Records of locating words and elements:
--------------------------------------------------

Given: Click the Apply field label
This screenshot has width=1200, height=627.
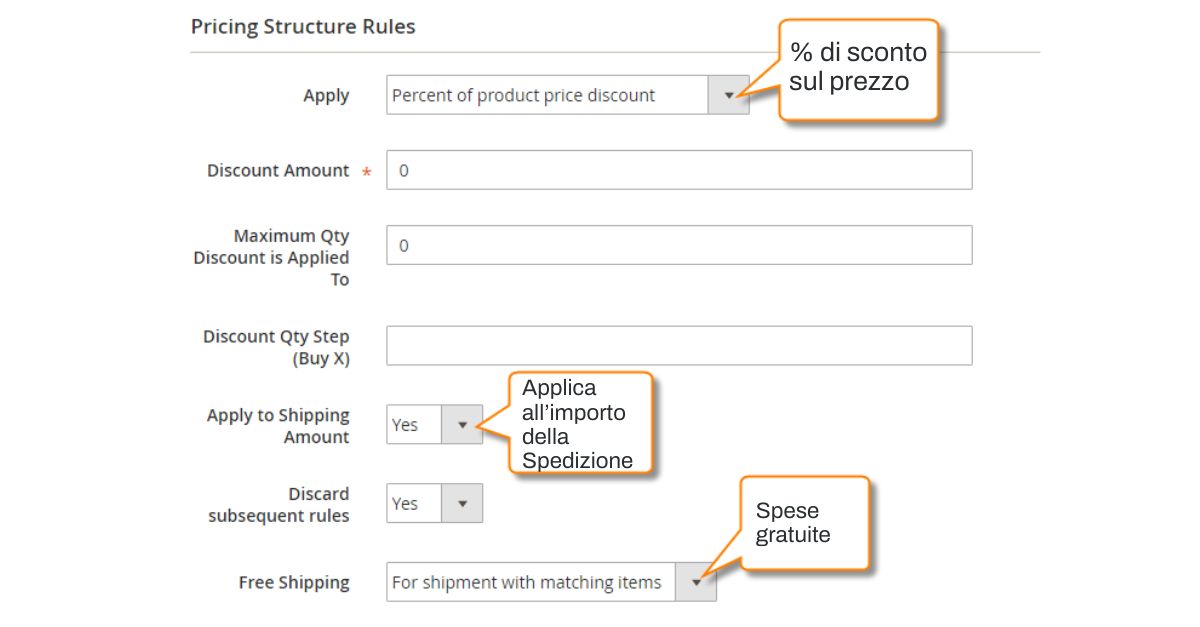Looking at the screenshot, I should coord(326,96).
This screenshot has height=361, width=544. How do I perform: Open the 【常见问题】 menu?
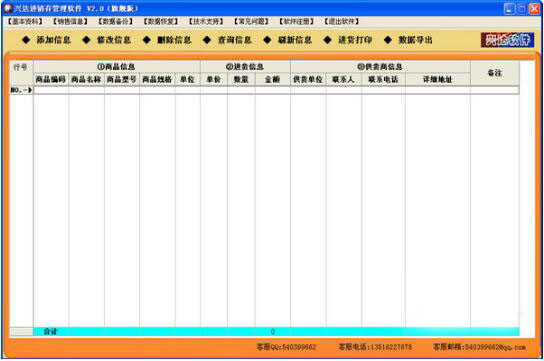(251, 22)
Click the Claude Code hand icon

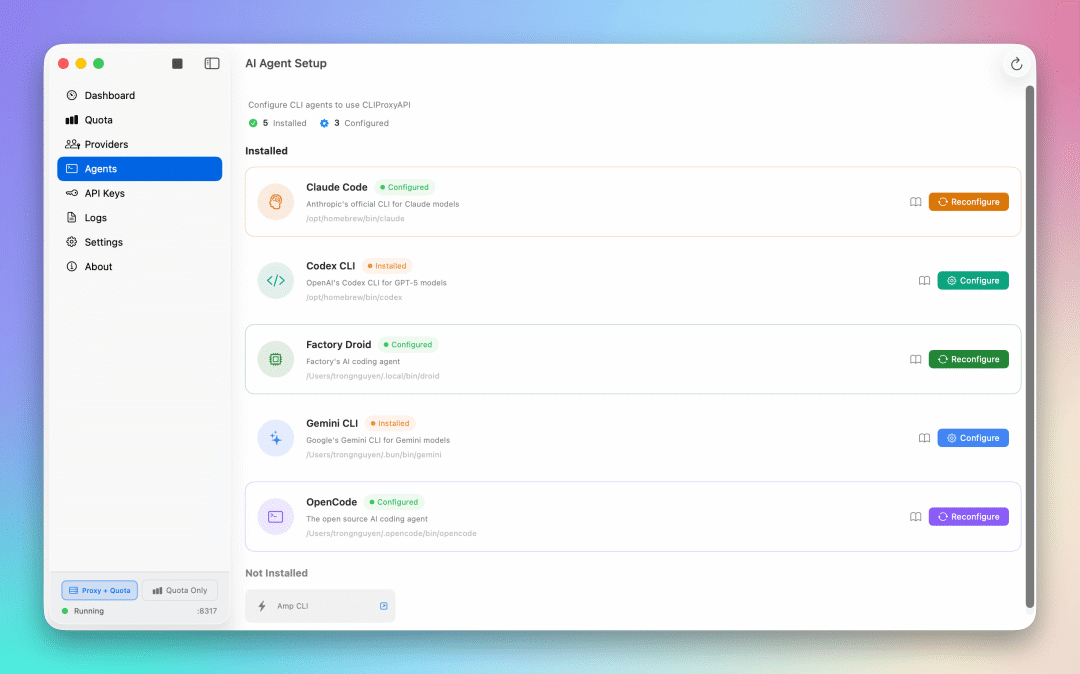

--------------------------------------------------

What is needed = Render every line of the material above as a JSON list of strings, one string per line, skipping blank lines. Leave the pictures out.

Task response =
[
  "Given: Click the Apply field label",
  "This screenshot has width=1200, height=627.",
  "Looking at the screenshot, I should coord(326,96).",
  "This screenshot has height=361, width=544. How do I perform: Open the 【常见问题】 menu?",
  "(251, 22)",
  "Click the Claude Code hand icon"
]